Good luck with whichever you choose!


----------



## humsuplou

James,
Thanks for your input. I actually have the same thought as yours. Just wanted some sort of supports/ convincing from others 
Happy holiday!


----------



## MattD

Honestly brother, start out with a FW tank. Not only is it cheaper, but it is definitely the easier place to start out if you are new to fishkeeping. James hit the nail on the head, saltwater costs start, where freshwater costs end! Hahaha!

After you feel you've reached your peak with FW keeping, then start a saltwater tank if you feel you can handle the responsibility and the costs.

Good luck!!


----------



## SKAustin

A fish only or FOWLR system is not too different then starting up FW. Just a bit more expensive. Now if youre thinking about a Reef System, well then my advice would be to start out with the FW system. Cycle the tank properly, then get yourself into a religious maintenance schedule (monthly water change, regular testing, and routine equipment cleaning) and save up your money in the meanwhile. If you can stay on that maintenance schedule for 2 years without stray, and you have a few grand to spare to sink into the proper equipment and lighting, then think about starting the SW Reef. In the meantime do alot of reading (books and internet) on the care, equipment, and maintenance involved in maintaining a reef system. Ask lots of questions in the SW forums. And get yourself a solid gameplan (ie what corals, inverts, and fishes you would like to keep) and make sure to check compatabilities. 
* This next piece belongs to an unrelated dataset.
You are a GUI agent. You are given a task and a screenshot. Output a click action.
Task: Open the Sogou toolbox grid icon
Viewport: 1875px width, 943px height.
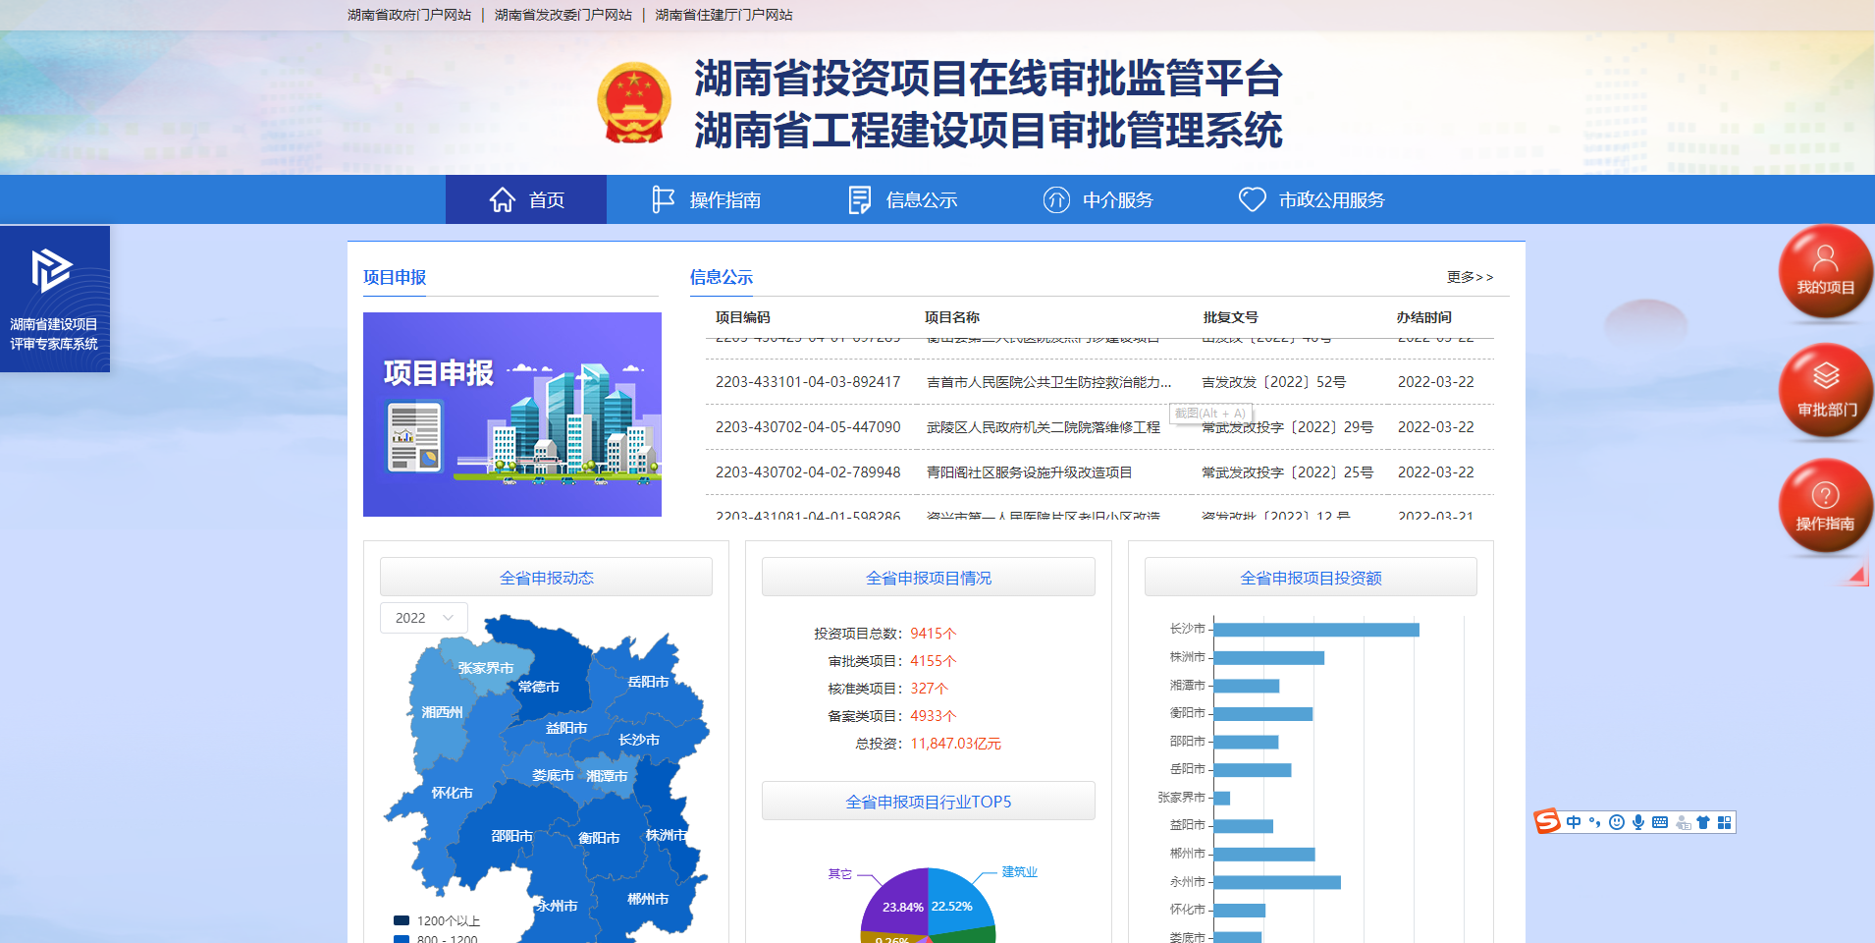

If you follow this advice, when the time comes to go reef, you will be ready to do it right the first time, and you will find that it's really not any "harder" than keeping FW. It just requires more money, a bit more time, and a lot more commitment.


----------



## caferacermike

While it may be true that the initial start up is a little higher with marine tanks, that being that you must buy salt mix, it is not really any more difficult. As was mentioned a fish only set up is quite simple. Look at most LFS and compare their marine fish selling set ups to that which they use for their freshwater, they are very similar. Of course the more you spend the easier it can all be. I say the same thing about freshwater. Most fresh set ups I see are plain boring and on the iffy side. My 125g freshwater set up includes 4x Eheim 2217 cans and an Eheim 2260 can for mechanical, a giant sump set up with an Eheim 1262 return pump for mech and bio, an auto top-off set up to replace evaporated water coming direct from a RO/DI storage tank, and the lighting consists of a 250w halide and 4x 65w PC lighting. That's almost a nice marine tank. It's just that freshwater does not include sensitive corals and invertebrates. If you don't include them in your salt tank it makes it much easier. Master a salt tank and the rest is easy. I'd say decide what type of marine tank you want first and then figure out what fits best for your budget.


----------



## SeaSerpant

I would do a fresh water aquarium. I would go around maybe a 20gal. i have a 55 gallon aquarium. so far the fish in it have been there for maybe a week with no problems. it doesn't take as much effort to do a freshwater aquarium as to a salt water aquarium. but a salt water aquarium has better looking fish and can have better fish.


----------